Agreeing with Tiwari or Mahesh Sharma, I personally feel that returning the wards is not the solution to the problem. The society will continue with various types of ailments, which are ultimately highlighted by writers looking for a change. The phenomena of joys and sorrows (kabhi khushi klabhi gham) on the part of humanity are inevitable, and these are what make life worth living if one looks at them from philosophical or psychological angle, and ‘more the heat, more the crying expression or outburst’ has been a famous base-line for writers to experience and come out forcefully in their writings. And, this how the creative writers are born.
Any award is an ‘honour’ of the work. Writers get awards for the work they create and when it appeals to award-giving agency. Writers must dissolve themselves in the work of their creation or art; they must not dissolved themselves with award or citation given to them. There are other ways to express their resentment or dissent by joining the sufferers in society and launching a movement, but returning of awards is a meaningless exercise, which can bear no fruit. Writers become attached to the tragedies emotionally, and not physically. A painter draws on his canvas his inner feelings, becomes intrinsic part of the feelings, but after he finishes his brush he retrieves to his physical entity to which he is an independent individual, and no more intrinsic part of feelings.

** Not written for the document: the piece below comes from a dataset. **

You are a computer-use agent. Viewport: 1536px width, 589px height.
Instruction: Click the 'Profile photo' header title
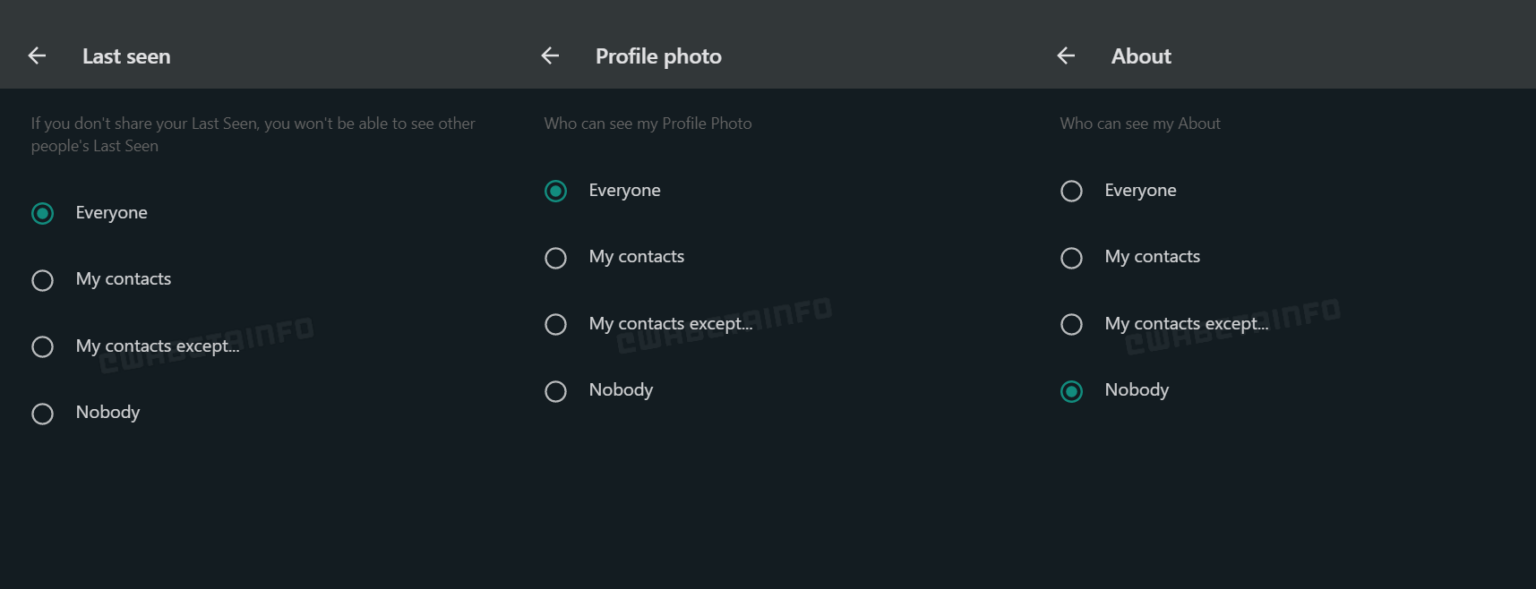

Social atrocities would keep continuing their recurrence by natural law of happening. Let us not give it a democratic or political colour. It is like talking of eradication of poverty, which is impossible by nature’s law, however much political or democratic tall claims might be made in this regard. The law of disparity cannot be done away with, be it any culture or civilization on any part of the earth. Writers are expected to portray the social realities, and suggest remedies if possible, but the removal of the problem is the role of administration and the individuals collectively.

You may be surprised to note that the cycle of returning the award and again conferring award is an incessant process. For example, Veteran Marathi theatre actor and also Hindi film actor, Vikram Gokhale, is going to get Vishnudas Bhave Award at a ceremony next month (November 5, Marathi Rangbhumi Din).

What I wish to say that returning the award is not the solution to the social crisis. Many a time the government becomes helpless, at times individuals stand helpless to escape tragedies. Blame-game is of no avail. For social co-existence and peaceful environment we should not poison the air, we may only go by the course of law against social crimes, and bear with the pathos caused by natural calamities.